_QUESTIONS ON THE MATERIAL_.
1. Answer these questions using the article about Claudell Washington.
(a) How old was Washington when he debuted with the A's?
(b) During which years was Mike Norris his roommate in the A's minor league system?
(c) In what year did Washington say he had prostate cancer and had chosen to stop treatment?
2. Pick up the article about Claudell Washington after its last sentence and keep writing.

_TEXT FOR ANALYSIS_.
════════

Mike Norris Remembers Athletics' Claudell Washington as a Great Player and a Great Friend

Claudell Washington, who didn't play baseball in high school but who spent 17 seasons playing in the Major Leagues, died Wednesday from prostrate cancer. His minor league roommate, Mike Norris remembers his friend's sense of humor and his dedication to baseball.

Claudell Washington, the Berkeley High non-baseball player who nonetheless debuted with the A’s at the age of 19 in 1974 and went on to spend 17 years in the Major Leagues, died Tuesday at the age of 65 in Pittsburg, Calif.

The cause of death was not immediately announced, but in 2018 Washington said that he had prostate cancer and had opted to stop treatment for the disease.

Mike Norris, the former A’s pitcher who was Washington’s roommate in the A’s minor league system from 1972-74, said that his lifelong friend “was given a year to live and he beat that by six months.”

════════

_DATASET_.
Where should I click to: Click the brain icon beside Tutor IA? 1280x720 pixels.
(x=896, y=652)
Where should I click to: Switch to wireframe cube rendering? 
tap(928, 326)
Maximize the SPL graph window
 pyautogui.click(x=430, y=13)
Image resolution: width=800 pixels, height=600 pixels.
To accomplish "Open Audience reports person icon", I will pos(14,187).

════════

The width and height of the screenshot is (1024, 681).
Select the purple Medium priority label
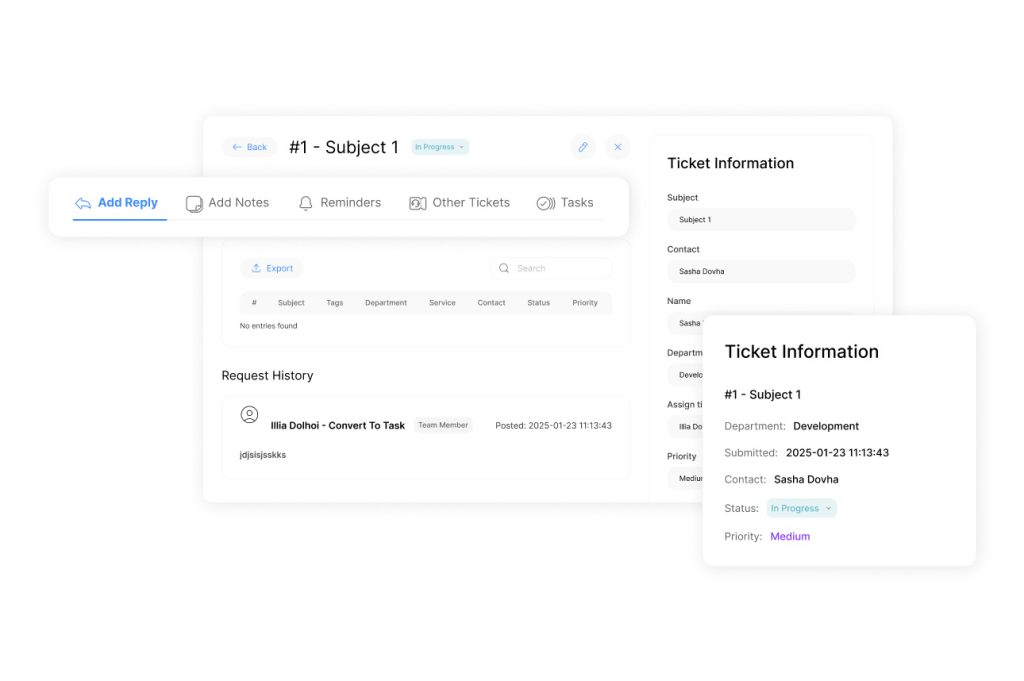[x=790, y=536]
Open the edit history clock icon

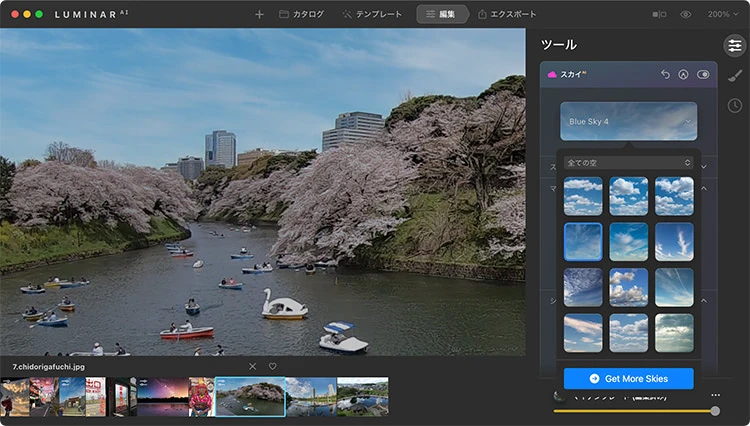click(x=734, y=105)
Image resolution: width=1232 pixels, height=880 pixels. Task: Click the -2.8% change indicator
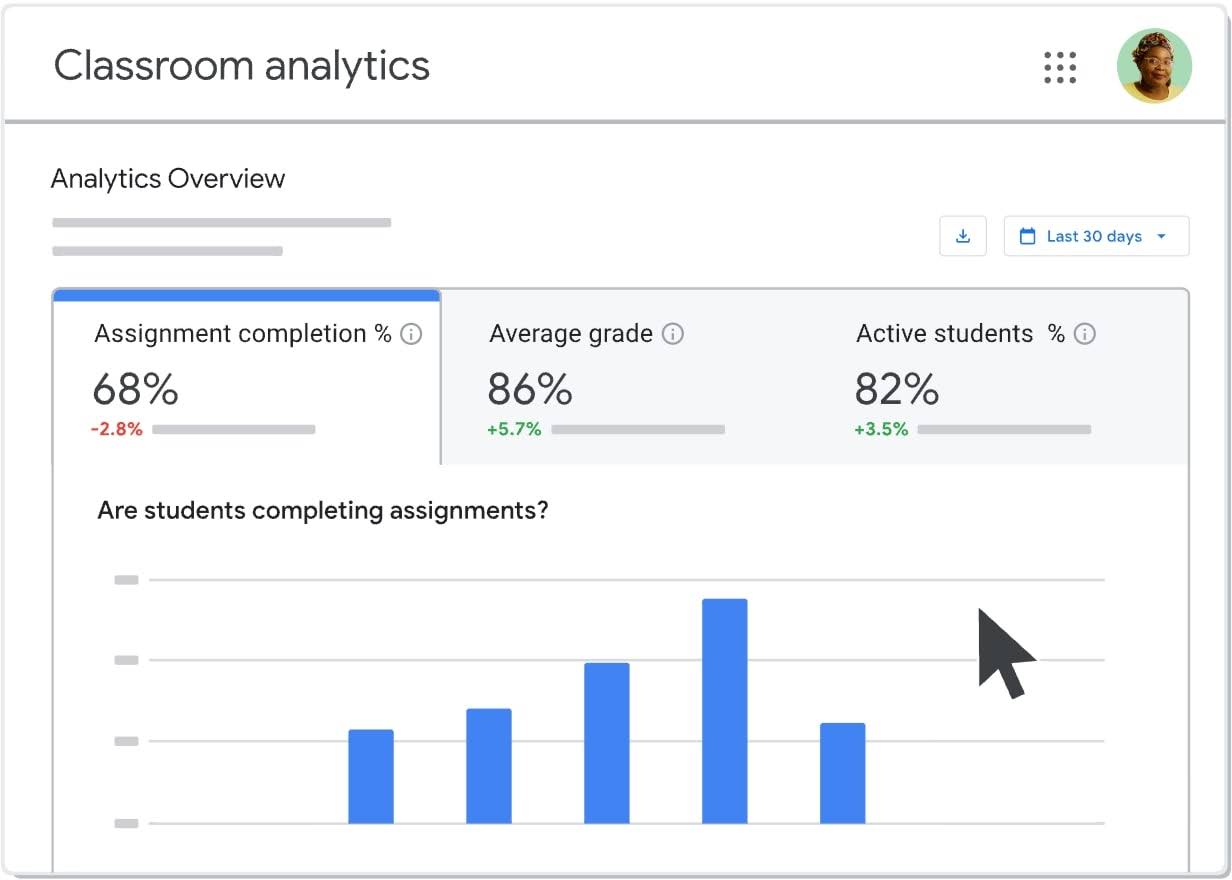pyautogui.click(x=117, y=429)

════════

_PER-TASK OUTPUTS_.
1.
(a) 19
(b) 1972-74
(c) 2018

2.
“He was just an amazing guy,” Norris said. “He had an incredible sense of humor that most people never really got to see, because it wouldn’t come out around people he didn’t know well. But if you really got to know him, he was a wonderful friend.

“We hung out all the time when we were roommates in the minors. I nicknamed him Joke Box because of just how funny he was, the sense of humor he had. Every day he’d come up with something new.”

Washington played baseball throughout high school, but didn’t actually play at Berkeley High because, as Norris put it, “he had a bit of a truancy problem,” so he didn’t have the grades needed to be eligible to play high school sports. An A’s scout, J.J. Guinn, saw him playing in a summer league and got the A’s to sign him in 1972.

Guinn was at Washington’s bedside after he’d been admitted to intensive care three days ago, Norris said.

“J.J. told me he’d sat with him the whole day the other day,” Norris said, “and he said Claudell said just one word all day, so we knew this was coming. When he got cancer, that kind of slowed down how much we would see each other. I had a respiratory disease myself, and with the coronavirus going around, we didn’t get a chance to see each other the last three months. But he and I would talk and text all the time.”

That ended just before Washington was admitted to ICU.

“It’s a sad day,” Norris said.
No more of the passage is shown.